The 'mental health!' industry
A viral TikTok video illuminates the issues plaguing the mental health conversation. Plus: ketamine's woo-woo makeover, Peloton rebrand, wellness travel priorities, and more.
Latest: Ketamine is now being researched as a treatment for depression. But what's at stake when it's marketed as wellness? I shared my thoughts with Harper’s Bazaar on the goopification of a drug that still requires more research into long-term benefits and potential side effects.
“If it’s built like a spa, customers might view it as a spa instead of what it actually is, which is a health intervention … By putting such a treatment in a more entertaining or soothing setting, you run the risk of distorting its purpose and effects.”

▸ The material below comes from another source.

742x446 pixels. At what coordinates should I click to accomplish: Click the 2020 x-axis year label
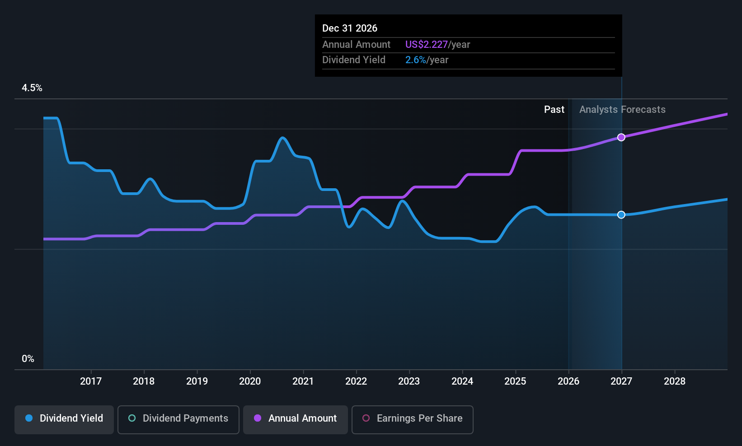[250, 381]
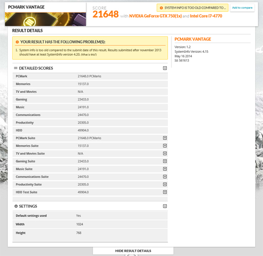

Read: Ketamine's Woo-Woo Rebrand
The ‘mental health!’ industry
A few days ago, this TikTok video went viral: A college student clad in matching athleisurewear is going about her day. She walks around her campus. She exercises. She takes a few punches at the local boxing ring. As upbeat music plays, she narrates what seems like the average young adult life—but she also notes that life has thrown countless obstacles at her this year, “from a school shooting to having no idea what life will look like after college.”
The school shooting she so briefly mentions was the murder of three Michigan State University students this past February.
Before the viewer even has a chance to react to this bombshell casually thrown into the mix, she proclaims, “In support of Mental Health Awareness Month, I’m partnering with Bioré Skincare to strip away the stigma of anxiety,” all while smiling through the product placement. The influencer professes she wants others to “get it all out,” a reference, one must assume, to both blackheads and trauma.
Critics lambasted the video which seemed in poor taste, essentially monetizing a mass shooting. Some wondered if the video was satire, while others noted it felt more dystopian and cringe than anything that might authentically resonate with young audiences. A few asked if gun violence survivors were the hot new sought-after influencers. “This is dark,” one tweeted, “but not as dark as the blackheads this new Biore pore strip removed from my T-zone!
I saw it as yet another instance of exploiting trauma, a term increasingly devalued and used to reference everything from insults to securing Taylor Swift concert tickets. (If everything is trauma, then nothing is trauma.) It’s a term mentioned so much that it’s become commodified.
Trauma has acquired a certain kind of cultural clout, and one that’s certainly propelled past other concepts (like resilience). Of course, it’s good that society better addresses difficult, stigmatized issues often ignored in the past. But at times, it seems our culture increasingly harps on hardship, victimhood, and pain. When does it potentially go too far?
Or perhaps the better question is: how are industries butchering what should be healthy conversations about mental health?